Hello from Elcho Island!!
My name is Jessica Gaunt and I am one of the Naturopaths at Living Valley Springs. Over the past year we have partnered with the Hope4Health team in Elcho island to support a dream they and the Yolngu people have of reclaiming the extraordinary knowledge in traditional nutritional health that the Yolngu people possess and use it as a way forward for indigenous health.
The Yolngu people never knew what Diabetes and chronic disease was until European involvement. The life expectancy of Indigenous Australians is up to 17 years less than other Australians due to health related and preventable diseases from poor nutrition and a lack of health education. Over 50% of the population have Diabetes and more with cardio-metabolic conditions all largely preventable if proper nutritional education were present.
In April this year that dream was made possible with a specially selected group of Yolngu women who left their island with a vision in mind to go abroad to learn about health and bring it back to the Yolngu people and start their own pathway to health through a island start up health retreat. That way, their culture, their history and their community would no longer be threatened by the devastating effects that chronic disease was responsible for.
So fast forward to the very present and now its our turn to embark on a journey to Elcho Island and follow up with the women on their journey. I didn’t want to just do that. I wanted to listen, learn and adapt in any way I could. To somehow gain some perspective and context into their way of life and also find ways in supporting them on their own health journey as they continue to move forward.
On Friday the 14th of August Michelle Luxford (one of our main centre team) and myself arrived on Elcho Island greeted warmly by Tim and Kama Trudgen (the backbone of Hope4health), their son Eli and a beautiful bunch of Yolngu women. The airport seems to be a social hub for everyone so we felt instantly welcomed by all.
That afternoon we were reunited with some of the ladies and we had a Friday night health gathering that Tim and Kama do regularly on a fortnightly basis. This involved showing them how to make kangaroo spaghetti bolognese with tomato paste so we avoided the sugar. We also removed the pasta which was replaced with zoodles (Zucchini noodles). The Yolngu ladies were surprised at how easy it was to make zoodles and felt it would be easy to get their children to eat it because it looked like noodles and tasted great.
One of the ladies Helen, showed me photos on her phone of all the food she had been cooking which was low carbohydrate and high in fat and protein (a traditional Yolnu diet). She told me she had completely quit smoking, was walking early in the morning and felt better than she had ever before. She never wants to go back to how she was feeling and is just so happy she now knows how to not just ‘be’ healthy but she also knows what healthy ‘feels’ like and this is what is motivating her to change.

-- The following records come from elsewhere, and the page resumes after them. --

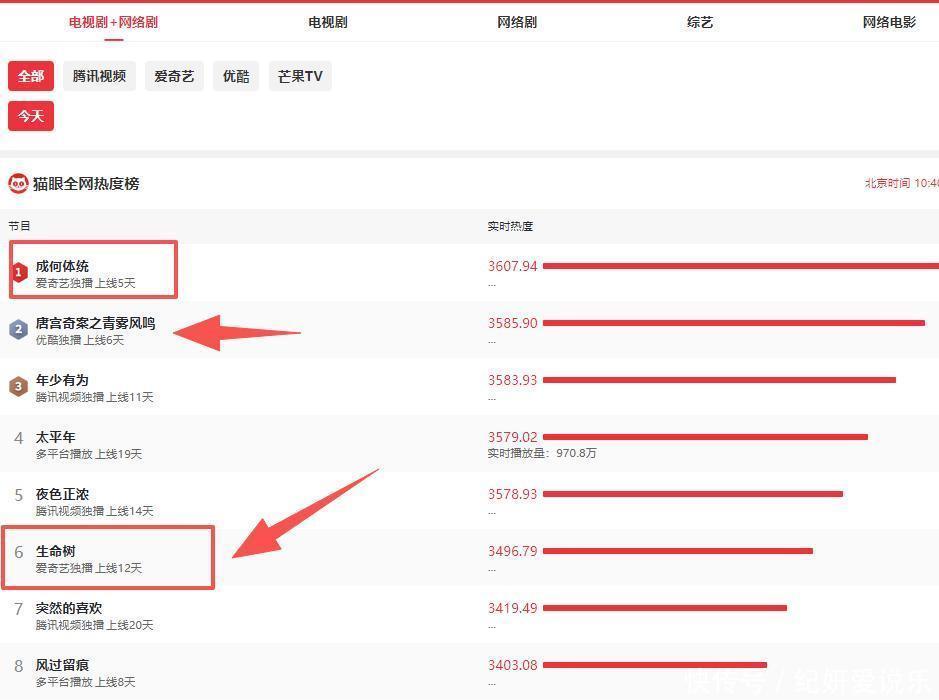Open the show 唐宫奇案之青雾风鸣
The height and width of the screenshot is (700, 939).
(x=95, y=323)
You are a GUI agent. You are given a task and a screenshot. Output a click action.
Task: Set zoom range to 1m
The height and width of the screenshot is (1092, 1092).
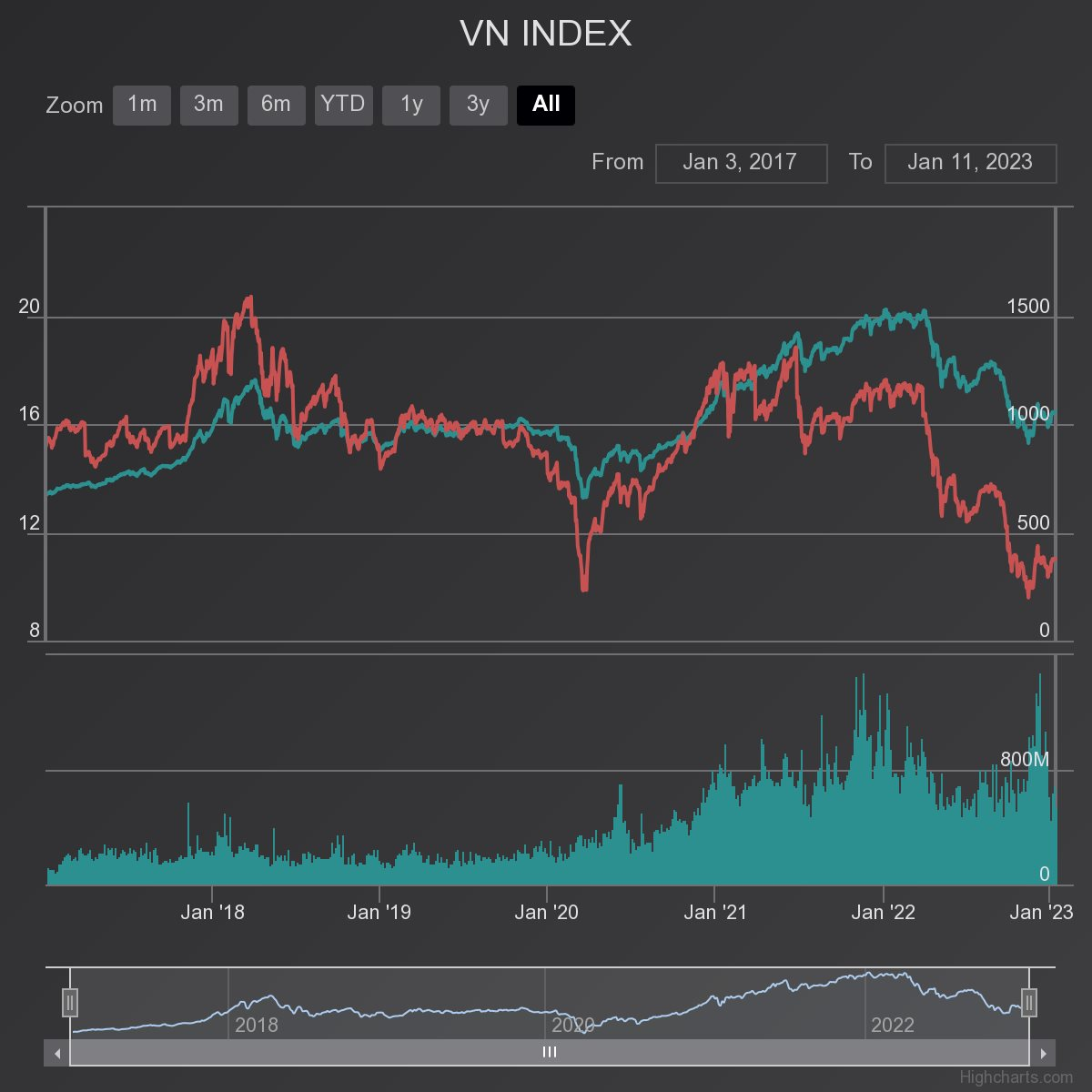point(141,105)
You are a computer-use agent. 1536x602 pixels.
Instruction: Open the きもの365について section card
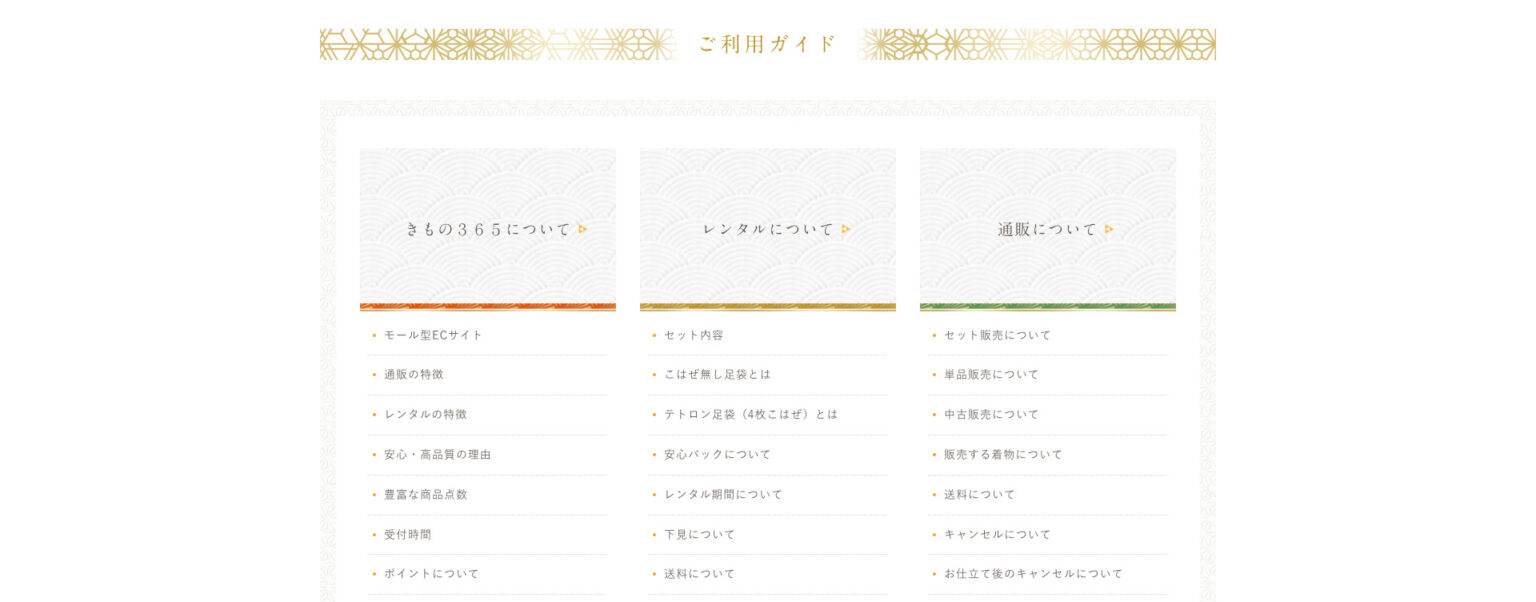click(488, 229)
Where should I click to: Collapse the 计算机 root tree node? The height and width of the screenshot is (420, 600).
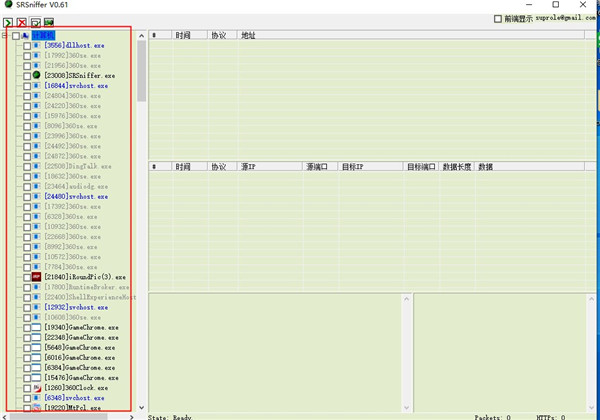(x=5, y=36)
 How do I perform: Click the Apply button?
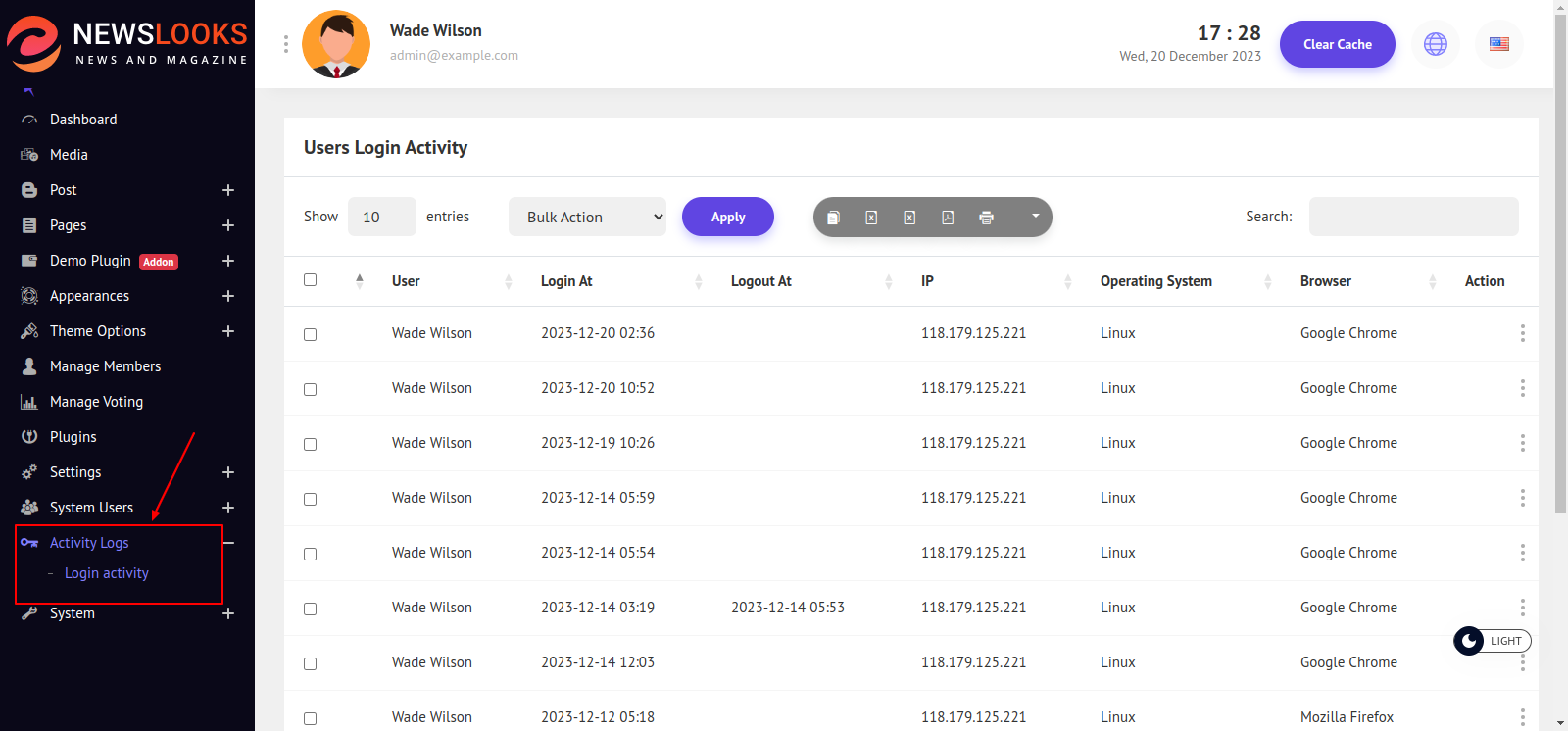click(x=728, y=217)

We watched a beautiful sunset over the water, the first I had ever seen. The smoke covered the light of the sun and you could watch it setting like a giant fireball into the ocean. As we watched the sunset I asked the ladies what areas they would like to change in the community. At the moment they are fundraising for a ‘Health centre/food store’ with the idea of it being made out of two shipping containers. The takeaway stores seem to be the primary food source for most of the people on the island and the health centre would provide education and nutritional foods that people could easily access if they wanted low carbohydrate snacks, coconut products, nutritional herbs, spices and greens.
While we were eating dinner we watched a movie and Tim translated it into Yolngu. The movie was called That Sugar Film, which goes into detail about the negative effects of sugar in the body. They were alarmed when they saw the amount of sugar that the average Australian eats however the reality is the Yolngu community consumes more than double that amount. The ladies told me a lot of the kids have Coke for breakfast.
As we ended our fantastic evening surrounded by so much health and wellness I realised just how big this was and how my main mission on this journey was about to change and it had only just begun! So many things were brought up, so many challenges to find a way over but I am already realising that this is all part of the the health adventure and it has become so much more than I could ever have hoped or dreamed.
I will update you in our next post of our hunting adventure in Gawa up the top of Elcho Island. The traditional Yolngu diet is one of the most nutritionally rich diets I have ever seen and I am so honoured to be able to have experienced it in all its traditional glory.